Supporting the Policy Enabling Environment for Development

Co-Management Models Can Help Protect Mozambique's Biodiversity Assets

Peter Lindsey presenting on Co-Management Models

Peter Lindsey presenting on Co-Management Models

Partnerships between government, non-governmental organizations (NGOs) and the private sector offer the possibility of bringing necessary finance and management resources to protect Mozambique's biodiversity assets, which in turn will help transform those assets to economic gain through increased tourism.  SPEED+, together with Biofund, undertook a study to analyze various co-management models and make recommendations to Government on important aspects to include when finalizing co-managemnet agreements.  The Delegated Model, whereby the Government "delegates" management to NGOs or the private sector under long-term agreements, offers the greatest opportunity for maximizing advancement of Mozambique's biodiversity assets.

The 2014 Conservation Law (No. 16/2014, amended No. 5/2017) establishes a national system of conservation areas with the objectives of ensuring the conservation of nature and biological diversity and promoting sustainable development.

Mozambique has a large conservation are (CA) estate with the potential to create significant, long-lasting benefits for conservation and for people. The protection of CAs is critical to ensure priceless ecosystem services—such as food, clean water, timber, non-timber forest products, medicine, climate regulation, flood protection, soil regulation, etc.—as well as the economic benefits of tourism. This is especially important in Mozambique, where over 80% of the population depends on biodiversity to sustain their livelihoods (MITADER, 2015).

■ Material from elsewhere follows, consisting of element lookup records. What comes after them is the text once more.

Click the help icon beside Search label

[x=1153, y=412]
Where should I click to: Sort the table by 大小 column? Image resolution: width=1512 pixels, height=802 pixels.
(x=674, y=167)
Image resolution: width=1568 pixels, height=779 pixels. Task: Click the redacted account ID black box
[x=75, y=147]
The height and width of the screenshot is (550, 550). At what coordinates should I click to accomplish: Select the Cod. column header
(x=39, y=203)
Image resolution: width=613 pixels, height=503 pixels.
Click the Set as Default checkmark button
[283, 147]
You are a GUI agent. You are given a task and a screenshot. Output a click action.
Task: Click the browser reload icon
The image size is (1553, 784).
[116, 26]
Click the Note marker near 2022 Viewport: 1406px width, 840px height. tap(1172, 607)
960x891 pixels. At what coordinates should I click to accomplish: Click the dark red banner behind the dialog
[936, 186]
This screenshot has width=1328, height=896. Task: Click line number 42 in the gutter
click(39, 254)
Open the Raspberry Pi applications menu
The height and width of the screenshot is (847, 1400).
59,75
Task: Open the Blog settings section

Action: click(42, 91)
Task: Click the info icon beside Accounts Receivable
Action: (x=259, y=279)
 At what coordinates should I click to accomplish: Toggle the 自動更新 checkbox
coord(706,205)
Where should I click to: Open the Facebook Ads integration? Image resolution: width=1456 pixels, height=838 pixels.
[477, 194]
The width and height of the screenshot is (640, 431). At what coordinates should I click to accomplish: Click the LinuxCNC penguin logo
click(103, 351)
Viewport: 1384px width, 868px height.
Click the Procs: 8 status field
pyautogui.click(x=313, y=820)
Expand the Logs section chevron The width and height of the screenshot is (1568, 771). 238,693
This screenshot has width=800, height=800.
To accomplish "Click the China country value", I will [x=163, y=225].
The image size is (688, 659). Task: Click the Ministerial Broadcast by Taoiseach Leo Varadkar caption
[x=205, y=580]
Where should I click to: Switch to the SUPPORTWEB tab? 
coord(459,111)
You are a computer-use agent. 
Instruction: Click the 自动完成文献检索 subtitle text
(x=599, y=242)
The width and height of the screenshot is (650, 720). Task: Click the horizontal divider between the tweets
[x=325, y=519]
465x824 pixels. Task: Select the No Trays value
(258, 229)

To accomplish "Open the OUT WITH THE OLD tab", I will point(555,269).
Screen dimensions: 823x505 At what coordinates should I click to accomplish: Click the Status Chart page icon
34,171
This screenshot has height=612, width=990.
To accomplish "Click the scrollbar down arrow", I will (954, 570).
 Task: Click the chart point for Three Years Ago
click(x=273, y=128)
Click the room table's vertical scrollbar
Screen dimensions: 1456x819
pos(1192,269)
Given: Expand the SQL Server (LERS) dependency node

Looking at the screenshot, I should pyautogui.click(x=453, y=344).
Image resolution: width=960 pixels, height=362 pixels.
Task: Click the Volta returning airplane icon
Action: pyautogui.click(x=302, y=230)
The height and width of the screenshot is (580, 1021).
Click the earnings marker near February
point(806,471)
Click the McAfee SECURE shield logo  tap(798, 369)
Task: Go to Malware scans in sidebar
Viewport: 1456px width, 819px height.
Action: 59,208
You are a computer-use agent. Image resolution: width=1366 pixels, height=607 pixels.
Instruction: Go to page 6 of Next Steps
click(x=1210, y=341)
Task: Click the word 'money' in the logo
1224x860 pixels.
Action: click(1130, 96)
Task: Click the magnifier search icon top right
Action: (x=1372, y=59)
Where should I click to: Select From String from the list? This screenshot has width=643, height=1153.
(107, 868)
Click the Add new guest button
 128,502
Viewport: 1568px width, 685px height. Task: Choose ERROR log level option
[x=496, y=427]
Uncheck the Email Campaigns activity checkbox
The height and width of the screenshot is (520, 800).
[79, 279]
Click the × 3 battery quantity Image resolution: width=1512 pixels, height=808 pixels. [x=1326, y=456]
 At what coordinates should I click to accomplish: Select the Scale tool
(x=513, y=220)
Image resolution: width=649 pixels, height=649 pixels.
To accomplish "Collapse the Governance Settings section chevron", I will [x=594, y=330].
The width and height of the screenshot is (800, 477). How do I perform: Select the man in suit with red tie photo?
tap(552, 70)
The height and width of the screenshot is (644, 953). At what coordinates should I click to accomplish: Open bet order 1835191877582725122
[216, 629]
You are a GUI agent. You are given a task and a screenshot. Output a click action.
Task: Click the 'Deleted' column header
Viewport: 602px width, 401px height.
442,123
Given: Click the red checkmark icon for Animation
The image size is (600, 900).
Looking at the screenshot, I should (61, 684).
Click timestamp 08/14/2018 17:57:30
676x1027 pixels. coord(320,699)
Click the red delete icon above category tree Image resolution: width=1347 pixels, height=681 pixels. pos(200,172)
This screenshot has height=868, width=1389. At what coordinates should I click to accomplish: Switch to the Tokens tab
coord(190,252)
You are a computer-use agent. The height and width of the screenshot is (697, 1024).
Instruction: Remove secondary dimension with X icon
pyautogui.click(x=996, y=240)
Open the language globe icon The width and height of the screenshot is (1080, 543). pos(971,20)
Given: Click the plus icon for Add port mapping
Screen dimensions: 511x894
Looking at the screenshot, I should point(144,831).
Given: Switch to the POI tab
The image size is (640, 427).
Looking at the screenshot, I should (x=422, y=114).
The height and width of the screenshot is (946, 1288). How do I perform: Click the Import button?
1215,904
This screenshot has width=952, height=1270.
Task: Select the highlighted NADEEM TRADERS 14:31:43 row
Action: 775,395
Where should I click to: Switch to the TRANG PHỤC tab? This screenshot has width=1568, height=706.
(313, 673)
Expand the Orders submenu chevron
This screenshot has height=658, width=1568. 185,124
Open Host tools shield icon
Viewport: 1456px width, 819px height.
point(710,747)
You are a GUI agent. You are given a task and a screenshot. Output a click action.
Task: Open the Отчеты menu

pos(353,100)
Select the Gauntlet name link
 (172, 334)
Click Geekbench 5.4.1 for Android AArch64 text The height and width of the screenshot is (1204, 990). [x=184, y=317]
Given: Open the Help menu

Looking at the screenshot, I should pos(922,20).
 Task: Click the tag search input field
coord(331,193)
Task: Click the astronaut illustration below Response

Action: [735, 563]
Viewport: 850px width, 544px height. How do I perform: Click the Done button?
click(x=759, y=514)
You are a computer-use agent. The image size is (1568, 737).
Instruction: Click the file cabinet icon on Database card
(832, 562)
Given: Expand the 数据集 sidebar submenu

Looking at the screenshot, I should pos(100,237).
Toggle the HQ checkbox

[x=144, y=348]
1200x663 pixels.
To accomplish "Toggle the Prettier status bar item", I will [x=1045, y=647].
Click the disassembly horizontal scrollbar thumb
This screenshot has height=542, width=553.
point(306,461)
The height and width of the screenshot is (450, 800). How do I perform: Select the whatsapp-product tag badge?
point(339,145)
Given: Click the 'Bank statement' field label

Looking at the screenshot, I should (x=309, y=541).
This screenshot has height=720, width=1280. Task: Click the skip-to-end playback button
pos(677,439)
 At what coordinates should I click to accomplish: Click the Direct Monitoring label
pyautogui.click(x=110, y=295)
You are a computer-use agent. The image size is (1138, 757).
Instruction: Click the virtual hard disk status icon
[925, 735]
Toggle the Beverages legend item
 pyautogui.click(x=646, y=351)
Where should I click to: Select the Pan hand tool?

However, there is a lack of financial resources and technical capacity in Mozambique to provide for the protection and management of CAs. Average state funding of CAs in Mozambique ($34/km2) is much lower than regional peers ($187/km2 in Zimbabwe, $2,500/km2 in Kenya, $2,720/km2 in South Africa), and far lower than the recommended minimum of $500-900/km2 (Lindsey et al., in prep). Mozambique’s 135,809 km2 CA network requires $68-135 million per year for optimal management (Lindsey et al. in prep), versus a current state investment of approximately $2 million. In addition, many CAs were severely depleted during the civil war, and continue to be subject to severe and growing human pressures—including human settlement and encroachment, poaching (e.g., for bushmeat, ivory, pangolin, lion parts, sea turtles and sea cucumbers), illegal fishing, illegal mining and illegal logging.

Partnerships with non-governmental organizations and the private sector offer the possibility of transforming this challenge into an opportunity—allowing Mozambique to infuse international funding and technical expertise into CAs, thus increasing the chances of unlocking their economic potential and restoring their ecological value. The Government of Mozambique has recognized this by making partnerships a key element of its conservation strategy. The importance of such partnerships has been repeatedly recognized in Mozambican law and policy: in the Forestry and Wildlife Law (No. 10/1999, Article 33); the Conservation Policy of 2009 (Chapter III); the Creation Decree of the National Administration for Conservation Areas (No. 9/2013), the Conservation Law (No. 16/2014, Article 4); and most recently in the 2015 ANAC Financial Plan and the 2015-2024 ANAC Strategic Plan.